* **PASSAGE TO READ**:

--*--

Analysts say the move may be a gesture to mollify US President Donald Trump, who has spoken of his desire for lower crude prices.

The increase marks the third month in a row that the group, led by Saudi Arabia and Russia, will raise production at the same level, Opec+ said in a statement following a virtual meeting on Saturday.

The decision was "in view of a steady global economic outlook and current healthy market fundamentals, as reflected in the low oil inventories", the group said.

Opec+ noted that gradual increases may be paused or reversed "subject to evolving market conditions", giving them the "flexibility will allow the group to continue to support oil market stability".

The accelerated unwinding of Opec+'s own restriction programme is expected to boost the market's supply surplus into the second half of 2025 "when demand prospects are fragilised by trade tensions", Ipek Ozkardeskaya, a senior analyst at Swissquote Bank, told The National.

Mr Trump, meanwhile, has repeatedly called for lower oil prices to boost the domestic US oil industry.

"We don’t yet know if Opec+'s latest moves are to please Mr Trump or to [align] certain members" with the group's quotas, Ms Ozkardeskaya said.

"Yet the rising supply will likely continue to apply negative pressure on prices – unless there is a sudden shift in the tariff picture like ruling of the tariffs."

Energy newsletter chart
Energy newsletter chart

Oil prices started 2025 strongly. The closing price of Brent, the benchmark for two thirds of the world's oil, peaked at more than $82 a barrel on January 15, while West Texas Intermediate, the gauge that tracks US crude, hit almost $79 per barrel also on that day.

--*--

* **SUPPLIED RECORDS**:
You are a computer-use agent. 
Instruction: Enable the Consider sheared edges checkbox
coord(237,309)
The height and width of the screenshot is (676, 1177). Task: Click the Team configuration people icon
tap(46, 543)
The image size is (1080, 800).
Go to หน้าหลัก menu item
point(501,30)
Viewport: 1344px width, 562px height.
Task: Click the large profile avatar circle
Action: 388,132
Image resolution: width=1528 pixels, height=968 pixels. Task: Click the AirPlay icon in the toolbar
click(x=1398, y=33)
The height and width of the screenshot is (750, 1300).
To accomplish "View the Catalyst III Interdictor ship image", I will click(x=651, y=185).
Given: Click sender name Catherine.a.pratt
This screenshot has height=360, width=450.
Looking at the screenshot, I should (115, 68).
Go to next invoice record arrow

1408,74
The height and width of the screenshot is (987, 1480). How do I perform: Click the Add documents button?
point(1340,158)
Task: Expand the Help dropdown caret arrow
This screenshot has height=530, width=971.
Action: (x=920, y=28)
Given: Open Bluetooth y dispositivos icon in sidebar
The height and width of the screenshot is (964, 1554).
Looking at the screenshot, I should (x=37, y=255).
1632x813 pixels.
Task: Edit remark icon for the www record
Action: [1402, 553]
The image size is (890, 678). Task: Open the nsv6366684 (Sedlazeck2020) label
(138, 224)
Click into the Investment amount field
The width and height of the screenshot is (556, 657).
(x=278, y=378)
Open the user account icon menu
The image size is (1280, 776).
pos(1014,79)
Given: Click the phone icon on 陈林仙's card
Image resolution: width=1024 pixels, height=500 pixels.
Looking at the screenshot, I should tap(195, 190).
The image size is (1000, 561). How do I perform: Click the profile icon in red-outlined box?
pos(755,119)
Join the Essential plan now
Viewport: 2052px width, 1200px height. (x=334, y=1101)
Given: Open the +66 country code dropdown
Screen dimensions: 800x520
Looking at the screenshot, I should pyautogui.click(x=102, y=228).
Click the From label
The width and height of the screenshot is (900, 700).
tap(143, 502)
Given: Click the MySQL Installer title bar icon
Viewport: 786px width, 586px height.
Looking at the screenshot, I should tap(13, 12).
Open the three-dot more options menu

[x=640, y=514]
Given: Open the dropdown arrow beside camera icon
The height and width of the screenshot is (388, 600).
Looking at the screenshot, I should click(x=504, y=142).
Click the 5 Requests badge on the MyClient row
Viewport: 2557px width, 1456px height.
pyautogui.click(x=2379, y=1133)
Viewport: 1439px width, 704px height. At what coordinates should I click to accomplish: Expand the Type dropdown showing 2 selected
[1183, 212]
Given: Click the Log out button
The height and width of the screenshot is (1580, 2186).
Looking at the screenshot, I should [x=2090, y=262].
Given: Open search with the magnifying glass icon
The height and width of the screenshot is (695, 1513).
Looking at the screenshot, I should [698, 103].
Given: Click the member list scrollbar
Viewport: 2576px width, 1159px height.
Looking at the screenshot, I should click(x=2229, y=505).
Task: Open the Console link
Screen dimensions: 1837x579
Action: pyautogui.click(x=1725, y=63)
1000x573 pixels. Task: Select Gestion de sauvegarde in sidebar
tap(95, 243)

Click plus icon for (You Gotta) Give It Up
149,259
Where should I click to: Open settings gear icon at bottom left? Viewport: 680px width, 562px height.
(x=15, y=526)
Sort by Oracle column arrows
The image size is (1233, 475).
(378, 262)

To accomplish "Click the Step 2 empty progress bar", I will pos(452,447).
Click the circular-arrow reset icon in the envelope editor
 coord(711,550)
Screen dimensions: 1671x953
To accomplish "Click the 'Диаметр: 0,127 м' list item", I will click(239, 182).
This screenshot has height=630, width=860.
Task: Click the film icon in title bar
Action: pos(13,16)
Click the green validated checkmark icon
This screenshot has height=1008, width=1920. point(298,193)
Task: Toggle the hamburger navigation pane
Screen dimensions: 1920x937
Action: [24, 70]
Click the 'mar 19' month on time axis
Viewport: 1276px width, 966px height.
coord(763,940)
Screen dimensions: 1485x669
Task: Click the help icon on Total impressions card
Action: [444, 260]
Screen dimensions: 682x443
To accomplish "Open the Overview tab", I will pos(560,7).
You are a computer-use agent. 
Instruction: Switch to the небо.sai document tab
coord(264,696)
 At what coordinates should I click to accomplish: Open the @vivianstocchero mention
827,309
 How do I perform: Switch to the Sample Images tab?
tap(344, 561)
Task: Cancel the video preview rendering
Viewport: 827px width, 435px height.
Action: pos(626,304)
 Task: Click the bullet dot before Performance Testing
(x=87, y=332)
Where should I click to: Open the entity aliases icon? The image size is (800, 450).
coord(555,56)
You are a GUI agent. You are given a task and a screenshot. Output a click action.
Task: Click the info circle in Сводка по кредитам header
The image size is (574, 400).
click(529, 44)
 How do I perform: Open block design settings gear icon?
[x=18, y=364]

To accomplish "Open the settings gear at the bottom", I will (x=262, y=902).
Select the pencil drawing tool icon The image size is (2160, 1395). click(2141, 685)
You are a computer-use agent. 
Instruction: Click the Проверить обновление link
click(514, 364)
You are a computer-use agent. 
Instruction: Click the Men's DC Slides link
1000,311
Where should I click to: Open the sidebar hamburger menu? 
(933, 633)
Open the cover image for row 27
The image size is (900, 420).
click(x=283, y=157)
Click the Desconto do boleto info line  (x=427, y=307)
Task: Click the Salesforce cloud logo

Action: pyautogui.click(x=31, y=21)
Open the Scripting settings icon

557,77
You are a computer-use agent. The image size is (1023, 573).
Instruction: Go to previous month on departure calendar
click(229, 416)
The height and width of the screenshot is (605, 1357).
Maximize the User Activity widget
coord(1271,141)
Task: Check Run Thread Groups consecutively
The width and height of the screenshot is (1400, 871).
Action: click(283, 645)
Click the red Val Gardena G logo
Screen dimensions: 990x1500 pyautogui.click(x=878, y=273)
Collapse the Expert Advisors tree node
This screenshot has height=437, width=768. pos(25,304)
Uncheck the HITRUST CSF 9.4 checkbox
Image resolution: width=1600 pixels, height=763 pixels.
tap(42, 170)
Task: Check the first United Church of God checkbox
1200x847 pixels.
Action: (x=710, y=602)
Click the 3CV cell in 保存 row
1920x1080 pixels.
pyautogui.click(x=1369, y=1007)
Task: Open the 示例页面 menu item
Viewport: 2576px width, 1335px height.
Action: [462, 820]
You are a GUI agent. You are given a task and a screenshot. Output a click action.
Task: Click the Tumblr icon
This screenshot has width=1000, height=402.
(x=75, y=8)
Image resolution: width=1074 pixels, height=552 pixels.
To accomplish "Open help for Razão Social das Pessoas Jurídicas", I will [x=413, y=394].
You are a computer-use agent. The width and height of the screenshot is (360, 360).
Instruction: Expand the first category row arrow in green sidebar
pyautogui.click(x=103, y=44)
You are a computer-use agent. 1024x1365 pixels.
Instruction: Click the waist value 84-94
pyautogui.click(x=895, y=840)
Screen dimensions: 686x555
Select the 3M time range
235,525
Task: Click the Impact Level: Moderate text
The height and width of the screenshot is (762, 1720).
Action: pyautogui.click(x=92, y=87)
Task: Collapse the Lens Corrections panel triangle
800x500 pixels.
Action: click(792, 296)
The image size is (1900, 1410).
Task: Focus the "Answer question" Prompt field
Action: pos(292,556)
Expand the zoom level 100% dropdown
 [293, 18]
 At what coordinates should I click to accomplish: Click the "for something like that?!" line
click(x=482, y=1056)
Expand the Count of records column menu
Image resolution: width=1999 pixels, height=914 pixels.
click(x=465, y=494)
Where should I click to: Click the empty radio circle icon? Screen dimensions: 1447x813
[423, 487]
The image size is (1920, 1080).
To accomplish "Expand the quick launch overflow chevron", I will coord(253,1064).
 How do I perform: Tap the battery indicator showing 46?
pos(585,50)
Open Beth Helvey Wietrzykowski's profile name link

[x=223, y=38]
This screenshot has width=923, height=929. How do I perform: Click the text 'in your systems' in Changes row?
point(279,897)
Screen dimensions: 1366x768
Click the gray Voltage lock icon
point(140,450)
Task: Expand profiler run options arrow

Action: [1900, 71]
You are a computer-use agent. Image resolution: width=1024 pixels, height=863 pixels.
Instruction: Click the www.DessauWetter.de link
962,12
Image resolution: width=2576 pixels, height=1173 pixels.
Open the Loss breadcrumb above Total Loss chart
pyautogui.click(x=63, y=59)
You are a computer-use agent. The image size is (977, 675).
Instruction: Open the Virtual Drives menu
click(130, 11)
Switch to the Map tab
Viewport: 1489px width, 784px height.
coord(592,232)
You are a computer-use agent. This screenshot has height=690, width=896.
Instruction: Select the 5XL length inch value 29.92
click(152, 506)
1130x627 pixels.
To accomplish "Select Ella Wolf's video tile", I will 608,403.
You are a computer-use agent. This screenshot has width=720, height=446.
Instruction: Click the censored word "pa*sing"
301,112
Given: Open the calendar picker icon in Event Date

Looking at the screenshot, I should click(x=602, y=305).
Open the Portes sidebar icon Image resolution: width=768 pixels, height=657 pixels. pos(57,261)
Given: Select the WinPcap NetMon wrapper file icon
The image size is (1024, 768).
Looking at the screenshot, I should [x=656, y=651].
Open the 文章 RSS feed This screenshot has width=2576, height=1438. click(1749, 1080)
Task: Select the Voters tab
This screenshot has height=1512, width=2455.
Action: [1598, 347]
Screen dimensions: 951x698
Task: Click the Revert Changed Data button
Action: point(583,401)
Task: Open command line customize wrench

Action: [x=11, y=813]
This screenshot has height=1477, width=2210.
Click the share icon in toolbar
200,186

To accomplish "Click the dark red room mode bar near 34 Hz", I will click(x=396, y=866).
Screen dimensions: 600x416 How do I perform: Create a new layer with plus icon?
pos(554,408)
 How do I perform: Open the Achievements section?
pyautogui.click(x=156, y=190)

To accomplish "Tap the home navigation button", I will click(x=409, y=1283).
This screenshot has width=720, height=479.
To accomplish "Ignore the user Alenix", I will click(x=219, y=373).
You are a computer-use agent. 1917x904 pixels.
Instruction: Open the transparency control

--*--

* **AIM 1**: According to the oil production article, which two countries lead the Opec+ group?
* **AIM 2**: Reproduce the records word for word, from the first line of the records through the line containing "tap(46, 543)".

* **FULL RESPONSE 1**: Saudi Arabia and Russia.

* **FULL RESPONSE 2**:
You are a computer-use agent. 
Instruction: Enable the Consider sheared edges checkbox
coord(237,309)
The height and width of the screenshot is (676, 1177). Task: Click the Team configuration people icon
tap(46, 543)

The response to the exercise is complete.